We must, evidently, reduce harmful pollution fast. Realistically and morally, this cannot be achieved by drastically reducing the human population or by excluding people from the conveniences of modern life. What we need then are green technologies that serve the needs and interests of — ideally — all human beings without degrading our environment. Such technologies must be developed and improved, and they must also be widely and effectively deployed and used.
Here the global South is a crucial battleground. In the remainder of this 21st century, many lower-income countries are likely to undergo massive economic growth, intensified by large population increases. The technologies they will use, the practices and habits they will form, and the roles they will be prepared to play in the fight for a livable planet will matter far more than any choices today’s affluent nations will make within their borders. Rapid pollution reduction requires that highly effective and locally appropriate green technologies — many yet to be developed — be widely and rapidly deployed throughout the developing world.

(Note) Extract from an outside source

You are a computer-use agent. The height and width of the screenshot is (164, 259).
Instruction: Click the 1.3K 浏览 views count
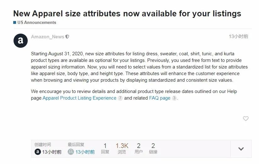click(122, 148)
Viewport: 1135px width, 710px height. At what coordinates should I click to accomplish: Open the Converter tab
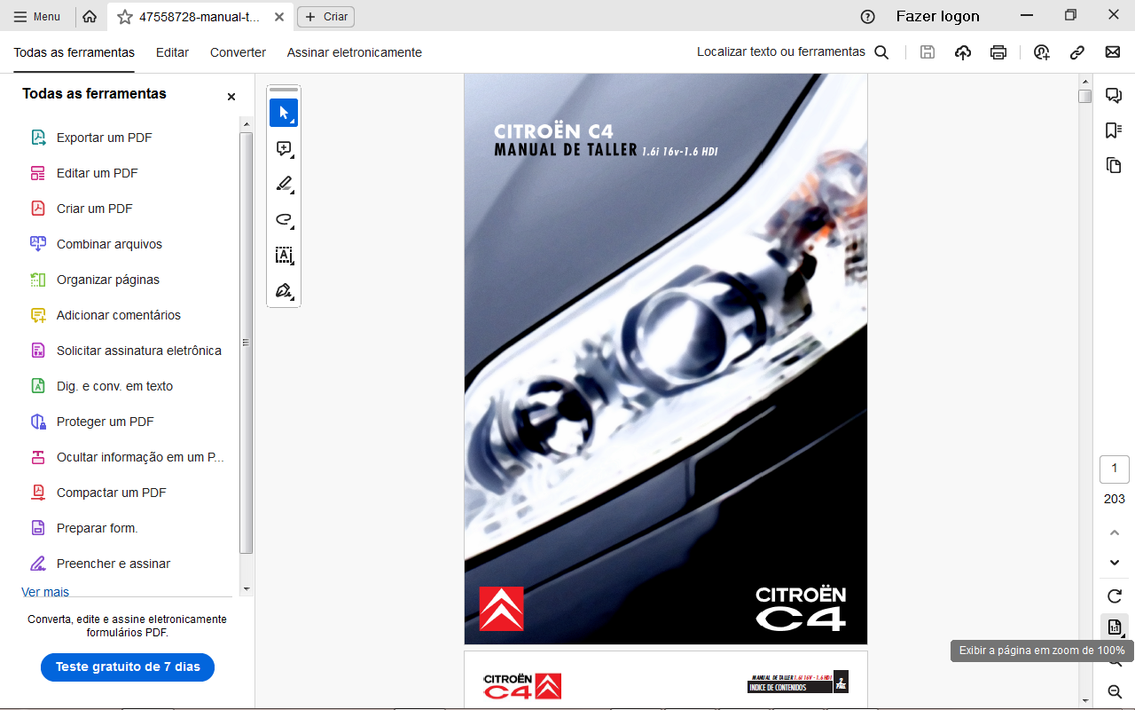(238, 52)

One idea for achieving this — emerging in the T20/G20 Global Alliance for Life Economies Research and Innovation (GALERI) and Lifestyles for Environment (LiFE) workstream — is the Ecological Impact Fund. Complementary to the patent regime, the EIF would enable originators of any patentable green technology (“greenovation”) to permanently forgo patent-based monopoly privileges in the lower-income countries (“EIF-Zone”) in exchange for five annual reward payments based on harm averted — assessed as a weighted sum of greenhouse gas emissions (CO2e) and lost quality-adjusted life years (QALYs) — with their greenovation’s deployments in that EIF-Zone.
The EIF would make preannounced annual disbursements divided among registered greenovations according to pollution-caused harm averted in the EIF-Zone in the preceding year. With registration optional, the EIF reward rate would be endogenous and predicably equilibrated to a stable and fair level.
By paying impact rewards and by avoiding patent markups, the EIF would greatly increase the benefit of greenovations in the global South. It would also stimulate the development of additional greenovations that — tailored to EIF-Zone populations’ needs, cultures, circumstances, and preferences — would be especially impactful there. By thus stimulating diffusion and innovation in and for the global South, the EIF would also expand local capacities to develop, manufacture, distribute, deploy, operate, and maintain greenovations.
The G20 should initiate the EIF and organize a reliable funding stream for it from the industrialized countries, including China, which have become affluent during decades of high pollution. Additional funds might come from international offset markets and eventually from a capital endowment built from treaty-based state contributions, bequests, and donations by firms, foundations, and philanthropists.
Conclusion
As the US withdraws from the World Health Organization, the Paris Agreement, and its foreign aid commitments, we must not slink away with trifling rear guard actions but must boldly set a signal for multilateralism and morality, for Solidarity–Equality–Sustainability, counteracting mounting national selfishness and international distrust. Universal School Nutrition and the Ecological Impact Fund are suitable candidates that could attract wide support in the South, in Europe and beyond. Let’s grasp the opportunity, let’s bring this relay home!